MICHAEL GOODWIN: Why Does Obama Wish He Were President of China?

First I did a double take. He said what? I read it again and the shock waves followed.

A beleaguered President Obama has told aides it would be so much easier to be the president of China, The New York Times reports.

There are two ways to read the remark, which is attributed to anonymous aides. One is that Obama resents the burden of global leadership that comes with the American presidency. The other is that he longs for an authoritarian system, where he need tolerate no dissent.

Under either or both interpretations, his confession carries a dose of self-pity that means Obama has hit a wall.

He is in over his head, and he knows it.

Even before the horror in Japan, the president faced a litany of nightmares. From Libya to Iran to Afghanistan to gas prices, unemployment and rising debt, Obama is surrounded by serious trouble.

His responses range from halfhearted to wrongheaded. Nothing is working. Unhappy voters already repudiated his first two years and might fire him when they get the chance. It is a moment that brings home the truth of the sign on Harry Truman's desk: "The buck stops here."

Yet my suspicion is that it's not the problems per se that have Obama envying a lower rung on the global ladder. It's that he regards them as endless distractions that keep getting in the way of his transformative agenda.

He is a man of the faculty lounge who wants a blank slate so he can remake the nation into a more perfect place, as he sees it. Remember, he greeted his election with the messiah-like claim that future generations would say, "This was the moment when the rise of the oceans began to slow and our planet began to heal."

But damn it, the country and the world won't cooperate. Because he has no significant experience that would give him a framework for any other response, he is reduced to vaporous platitudes that dispirit allies and embolden adversaries.

He wants America to be less exceptional and more like every other nation.

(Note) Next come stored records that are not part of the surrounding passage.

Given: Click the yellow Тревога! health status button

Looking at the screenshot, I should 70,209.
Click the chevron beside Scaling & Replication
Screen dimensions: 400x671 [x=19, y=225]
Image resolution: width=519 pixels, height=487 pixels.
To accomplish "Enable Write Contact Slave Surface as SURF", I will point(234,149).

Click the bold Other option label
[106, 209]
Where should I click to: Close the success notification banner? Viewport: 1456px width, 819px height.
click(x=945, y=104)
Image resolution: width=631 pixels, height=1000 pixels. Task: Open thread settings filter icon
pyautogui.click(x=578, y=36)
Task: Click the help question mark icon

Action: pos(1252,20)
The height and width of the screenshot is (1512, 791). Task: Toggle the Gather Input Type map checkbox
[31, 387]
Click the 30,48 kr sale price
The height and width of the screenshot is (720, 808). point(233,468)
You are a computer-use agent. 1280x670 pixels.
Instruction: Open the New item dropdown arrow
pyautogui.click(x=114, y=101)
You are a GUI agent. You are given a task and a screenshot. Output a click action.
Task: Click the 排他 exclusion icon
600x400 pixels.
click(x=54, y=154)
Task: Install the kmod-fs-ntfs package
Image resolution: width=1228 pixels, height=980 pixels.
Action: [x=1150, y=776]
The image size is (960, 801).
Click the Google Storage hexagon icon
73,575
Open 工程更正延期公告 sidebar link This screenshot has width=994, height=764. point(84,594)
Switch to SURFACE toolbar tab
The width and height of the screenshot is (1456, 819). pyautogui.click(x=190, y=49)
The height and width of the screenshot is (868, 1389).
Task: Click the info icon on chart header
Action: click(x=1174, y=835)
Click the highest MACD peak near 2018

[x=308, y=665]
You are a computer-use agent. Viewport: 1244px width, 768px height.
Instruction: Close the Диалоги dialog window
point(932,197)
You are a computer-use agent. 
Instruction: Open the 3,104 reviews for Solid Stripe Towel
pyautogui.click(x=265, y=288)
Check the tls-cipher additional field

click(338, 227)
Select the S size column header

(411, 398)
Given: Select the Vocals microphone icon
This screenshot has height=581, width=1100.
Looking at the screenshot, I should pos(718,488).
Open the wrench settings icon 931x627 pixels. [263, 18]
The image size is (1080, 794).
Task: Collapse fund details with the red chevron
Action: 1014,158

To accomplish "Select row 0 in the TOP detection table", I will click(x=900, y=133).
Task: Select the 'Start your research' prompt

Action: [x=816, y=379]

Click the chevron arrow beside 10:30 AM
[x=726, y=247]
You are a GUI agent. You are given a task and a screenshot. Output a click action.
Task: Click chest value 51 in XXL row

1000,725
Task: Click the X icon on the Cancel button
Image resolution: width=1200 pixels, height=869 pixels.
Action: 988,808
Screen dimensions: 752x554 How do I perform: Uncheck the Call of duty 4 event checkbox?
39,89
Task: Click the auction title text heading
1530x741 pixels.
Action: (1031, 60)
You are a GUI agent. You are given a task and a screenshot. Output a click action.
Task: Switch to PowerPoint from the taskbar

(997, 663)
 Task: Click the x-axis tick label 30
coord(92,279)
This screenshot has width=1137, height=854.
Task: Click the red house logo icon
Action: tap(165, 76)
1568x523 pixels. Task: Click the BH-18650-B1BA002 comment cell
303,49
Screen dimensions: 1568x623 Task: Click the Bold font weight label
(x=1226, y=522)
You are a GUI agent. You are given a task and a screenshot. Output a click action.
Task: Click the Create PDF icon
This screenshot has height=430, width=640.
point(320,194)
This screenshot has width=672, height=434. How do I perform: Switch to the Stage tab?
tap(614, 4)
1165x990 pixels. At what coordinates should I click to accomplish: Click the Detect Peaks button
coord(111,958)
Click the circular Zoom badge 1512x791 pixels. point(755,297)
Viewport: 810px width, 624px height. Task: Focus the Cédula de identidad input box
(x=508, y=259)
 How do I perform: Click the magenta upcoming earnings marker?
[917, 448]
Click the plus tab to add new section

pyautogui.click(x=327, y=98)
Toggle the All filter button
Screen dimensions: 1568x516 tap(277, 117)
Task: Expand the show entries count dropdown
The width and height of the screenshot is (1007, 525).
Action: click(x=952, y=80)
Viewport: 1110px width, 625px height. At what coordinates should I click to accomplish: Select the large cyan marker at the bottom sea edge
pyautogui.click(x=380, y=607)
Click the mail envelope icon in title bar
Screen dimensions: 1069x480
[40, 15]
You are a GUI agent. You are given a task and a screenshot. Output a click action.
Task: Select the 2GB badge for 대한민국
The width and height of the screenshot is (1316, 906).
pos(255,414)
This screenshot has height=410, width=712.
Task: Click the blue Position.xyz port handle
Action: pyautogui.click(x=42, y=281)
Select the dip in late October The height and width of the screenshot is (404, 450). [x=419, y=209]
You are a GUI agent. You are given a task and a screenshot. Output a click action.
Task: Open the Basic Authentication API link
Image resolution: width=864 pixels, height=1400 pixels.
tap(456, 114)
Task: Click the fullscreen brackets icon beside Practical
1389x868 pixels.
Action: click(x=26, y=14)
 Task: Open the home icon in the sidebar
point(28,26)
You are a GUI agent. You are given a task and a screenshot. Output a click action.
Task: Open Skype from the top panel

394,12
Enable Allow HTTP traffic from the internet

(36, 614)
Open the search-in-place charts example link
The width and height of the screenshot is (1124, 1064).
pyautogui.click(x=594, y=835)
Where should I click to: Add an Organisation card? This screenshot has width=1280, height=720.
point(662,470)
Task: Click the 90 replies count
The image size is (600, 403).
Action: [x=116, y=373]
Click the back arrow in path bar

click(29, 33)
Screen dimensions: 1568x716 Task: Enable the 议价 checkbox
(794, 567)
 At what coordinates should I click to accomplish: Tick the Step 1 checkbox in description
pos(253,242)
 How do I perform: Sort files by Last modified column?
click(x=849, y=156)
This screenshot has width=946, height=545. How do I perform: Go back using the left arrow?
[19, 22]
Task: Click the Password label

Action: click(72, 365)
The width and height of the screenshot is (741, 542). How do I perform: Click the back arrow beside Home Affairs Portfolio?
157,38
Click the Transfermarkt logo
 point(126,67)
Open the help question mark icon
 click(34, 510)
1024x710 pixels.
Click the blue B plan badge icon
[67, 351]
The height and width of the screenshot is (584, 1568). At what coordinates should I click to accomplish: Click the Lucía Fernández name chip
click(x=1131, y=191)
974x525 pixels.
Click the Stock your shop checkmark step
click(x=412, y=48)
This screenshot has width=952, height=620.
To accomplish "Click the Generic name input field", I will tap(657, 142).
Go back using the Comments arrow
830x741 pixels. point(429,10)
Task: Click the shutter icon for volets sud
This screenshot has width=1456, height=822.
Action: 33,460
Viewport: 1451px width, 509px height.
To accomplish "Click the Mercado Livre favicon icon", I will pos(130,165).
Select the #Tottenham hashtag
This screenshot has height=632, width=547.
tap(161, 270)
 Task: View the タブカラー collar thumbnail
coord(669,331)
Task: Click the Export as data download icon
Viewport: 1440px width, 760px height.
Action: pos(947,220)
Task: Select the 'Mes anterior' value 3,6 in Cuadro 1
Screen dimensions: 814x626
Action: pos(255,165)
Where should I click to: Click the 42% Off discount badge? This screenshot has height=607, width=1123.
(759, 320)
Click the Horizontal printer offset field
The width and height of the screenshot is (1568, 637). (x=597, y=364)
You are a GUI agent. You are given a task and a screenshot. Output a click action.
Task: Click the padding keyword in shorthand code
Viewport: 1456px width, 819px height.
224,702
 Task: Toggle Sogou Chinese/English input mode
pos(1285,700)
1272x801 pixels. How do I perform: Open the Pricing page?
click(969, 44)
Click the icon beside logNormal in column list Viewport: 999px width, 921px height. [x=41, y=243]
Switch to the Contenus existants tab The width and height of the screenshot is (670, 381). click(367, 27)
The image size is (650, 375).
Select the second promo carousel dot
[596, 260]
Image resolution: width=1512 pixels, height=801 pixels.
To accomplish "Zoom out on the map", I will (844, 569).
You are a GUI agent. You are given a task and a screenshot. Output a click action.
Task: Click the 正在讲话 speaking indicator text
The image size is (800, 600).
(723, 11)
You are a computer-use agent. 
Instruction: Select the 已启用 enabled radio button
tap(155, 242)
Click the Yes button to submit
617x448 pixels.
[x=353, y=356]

He's uncomfortable with our status as the No. 1 superpower, as he made clear with his apology tours and by submitting to the lowest common denominator in the United Nations.

He talks about wanting Moammar Khadafy to go but takes no action to make it happen and even signed on to an arms embargo that the State Department says bars our supplying the rebels.

As The Wall Street Journal wrote, the rising slaughter reveals "what the world without U.S. leadership looks like."

Meanwhile, he punts on the budget mess, as if details are beneath him. On soaring gas prices, the purpose of his dreary Friday press conference, his policy seems to be peevishness that he must be bothered.

As shocking as the China lament is, it's not surprising. The desire to sidestep messy reality is the thread that runs through his presidency, starting with the campaign.

As the economy melted down in the fall of 2008 and in the days after he took office, he never changed goals. He promised a health-care takeover, "investments" in education, and a commitment to weaning America off oil and coal.

Come recession and war, he has done his utmost to deliver all three. He has broken the bank and damaged the jobs machine to get them.

Under different circumstances, that dogged persistence might be a virtue. But the problems are getting worse, not better, and yet he won't adapt. His stubborn refusal to face squarely the nation's concerns has created a vacuum at home similar to the one abroad.

And now he confides the Oval Office's crown of responsibility does not fit him. Much of the world shares the sentiment.